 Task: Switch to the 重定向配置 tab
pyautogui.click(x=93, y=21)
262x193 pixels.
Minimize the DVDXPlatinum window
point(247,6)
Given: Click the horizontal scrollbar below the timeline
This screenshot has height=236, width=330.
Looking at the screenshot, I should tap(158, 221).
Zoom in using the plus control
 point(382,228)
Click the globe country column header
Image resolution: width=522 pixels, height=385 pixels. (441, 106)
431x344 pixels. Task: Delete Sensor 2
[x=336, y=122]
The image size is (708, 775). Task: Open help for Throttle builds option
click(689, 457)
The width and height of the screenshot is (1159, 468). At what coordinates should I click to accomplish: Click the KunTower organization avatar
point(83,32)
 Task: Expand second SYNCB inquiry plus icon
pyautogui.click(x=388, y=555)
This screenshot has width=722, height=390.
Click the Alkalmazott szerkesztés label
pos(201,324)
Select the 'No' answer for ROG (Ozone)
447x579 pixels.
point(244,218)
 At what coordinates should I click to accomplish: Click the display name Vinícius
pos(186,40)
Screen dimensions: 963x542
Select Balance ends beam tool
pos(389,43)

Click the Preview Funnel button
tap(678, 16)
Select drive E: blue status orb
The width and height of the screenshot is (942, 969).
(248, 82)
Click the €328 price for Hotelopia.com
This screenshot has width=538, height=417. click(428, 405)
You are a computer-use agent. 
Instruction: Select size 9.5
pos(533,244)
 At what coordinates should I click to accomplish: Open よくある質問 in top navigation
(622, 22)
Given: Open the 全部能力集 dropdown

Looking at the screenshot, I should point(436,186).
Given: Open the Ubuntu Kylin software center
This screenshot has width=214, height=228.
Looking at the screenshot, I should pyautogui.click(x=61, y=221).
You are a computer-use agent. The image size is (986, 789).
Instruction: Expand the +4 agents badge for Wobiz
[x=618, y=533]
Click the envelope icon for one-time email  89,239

++++++

» **BRIEF**
Every line from the line containing "Instruction: Expand the" to the last line of the material above must be repeated exactly, and no other line.

» **RESULT FOR THIS TASK**
Instruction: Expand the +4 agents badge for Wobiz
[x=618, y=533]
Click the envelope icon for one-time email  89,239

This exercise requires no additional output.